[WHAT YOU WILL DO] Select every line of the listing below that contains the word "Open" and copy those lines.

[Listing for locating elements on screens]
· · · · · · ·

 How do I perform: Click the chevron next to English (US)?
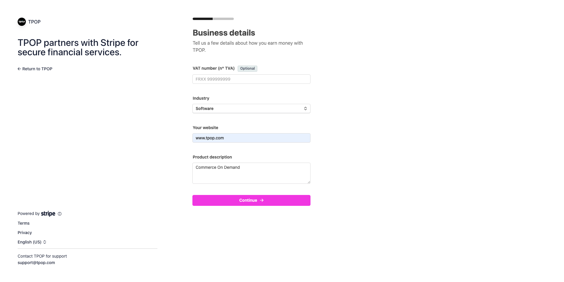click(x=45, y=242)
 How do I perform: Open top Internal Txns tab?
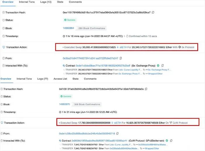tap(27, 2)
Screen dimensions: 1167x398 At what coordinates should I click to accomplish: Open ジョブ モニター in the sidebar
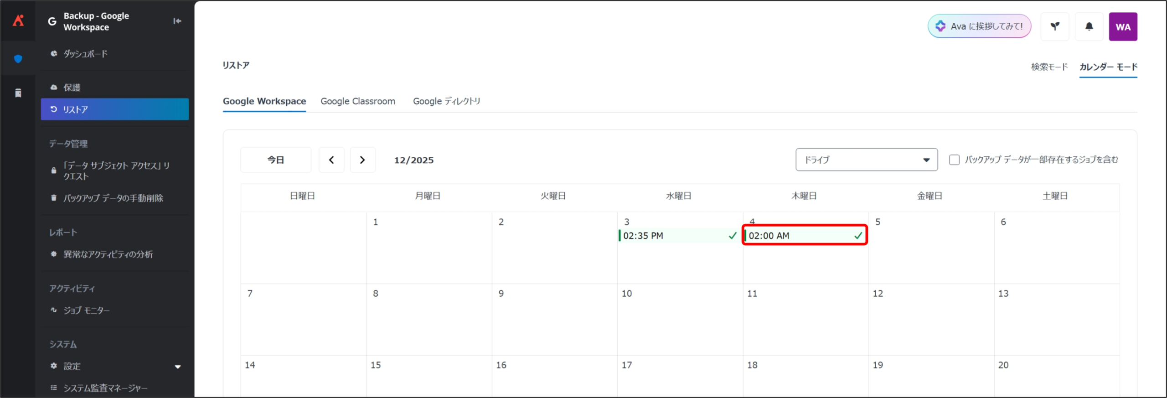pyautogui.click(x=86, y=310)
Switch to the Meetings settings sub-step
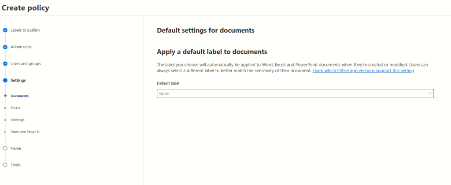This screenshot has width=451, height=185. (18, 119)
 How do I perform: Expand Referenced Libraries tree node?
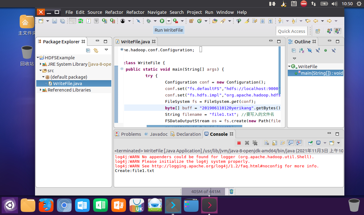(41, 90)
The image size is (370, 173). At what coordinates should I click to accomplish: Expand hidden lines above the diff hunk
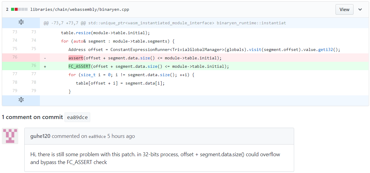(21, 22)
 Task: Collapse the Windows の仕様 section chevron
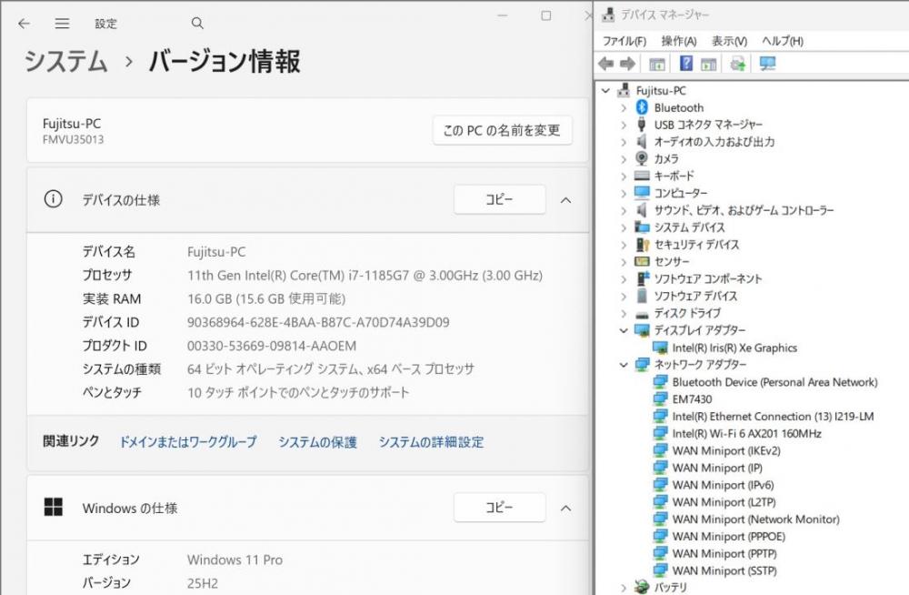pyautogui.click(x=565, y=508)
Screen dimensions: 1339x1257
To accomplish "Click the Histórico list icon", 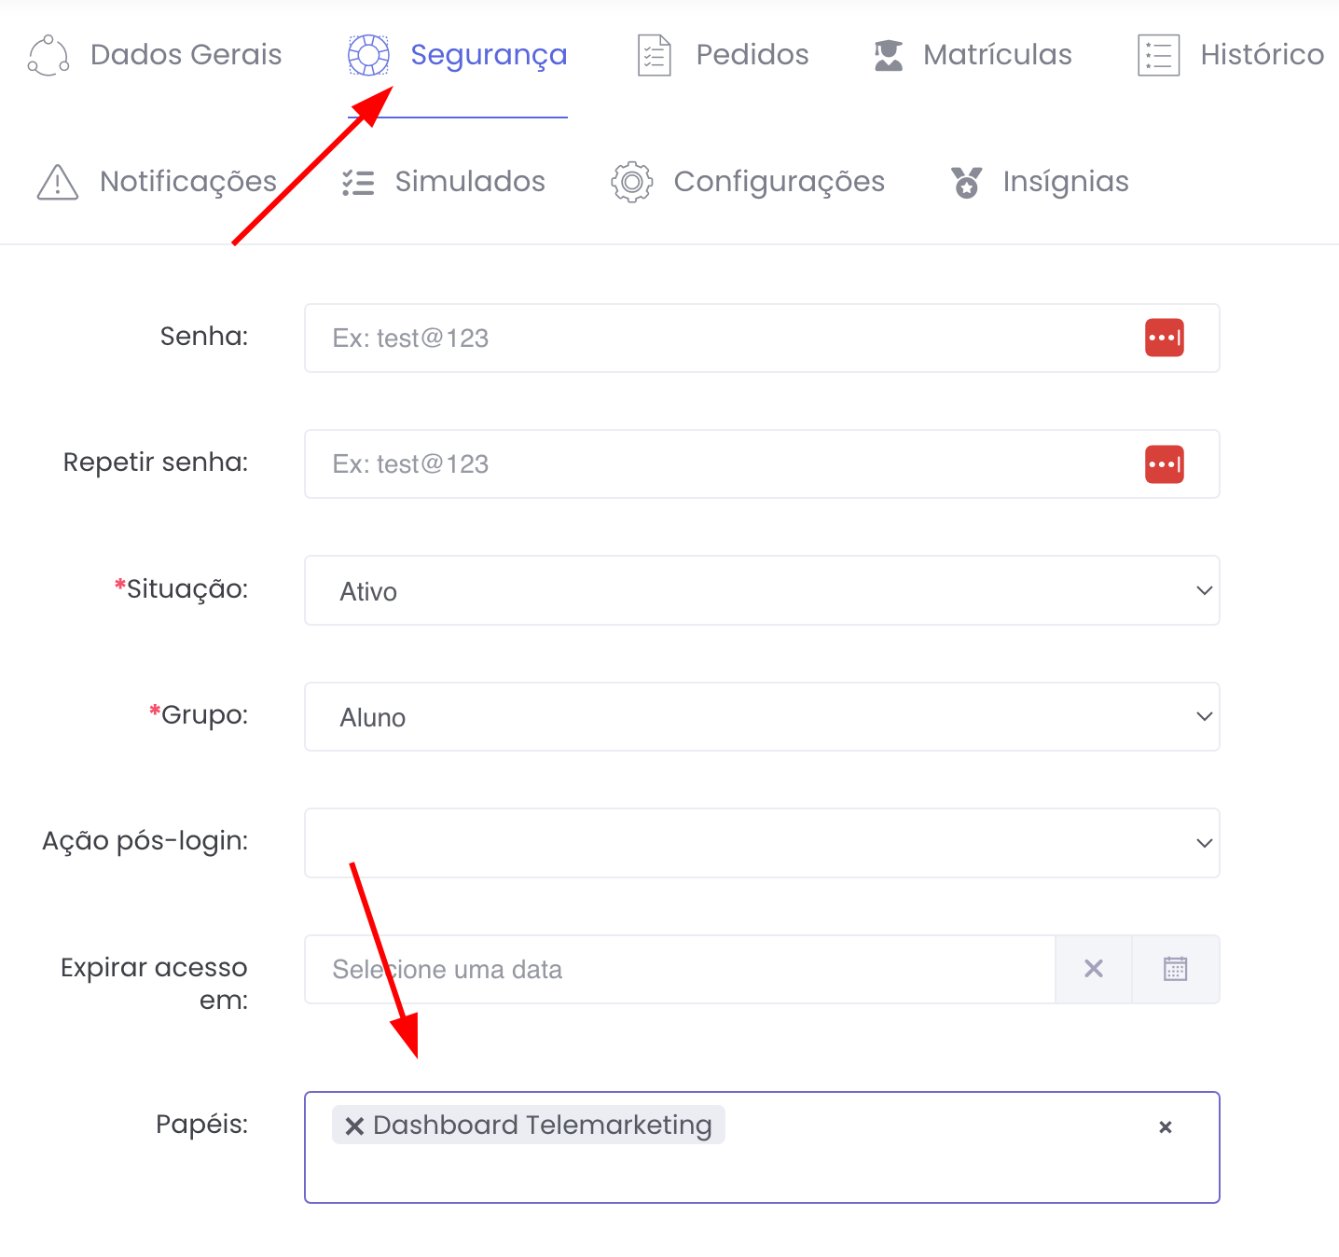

· · · · · · ·

[SOLUTION]
 How do I perform: Open top Internal Txns tab?
Screen dimensions: 1167x398 At what coordinates should I click to accomplish: Open ジョブ モニター in the sidebar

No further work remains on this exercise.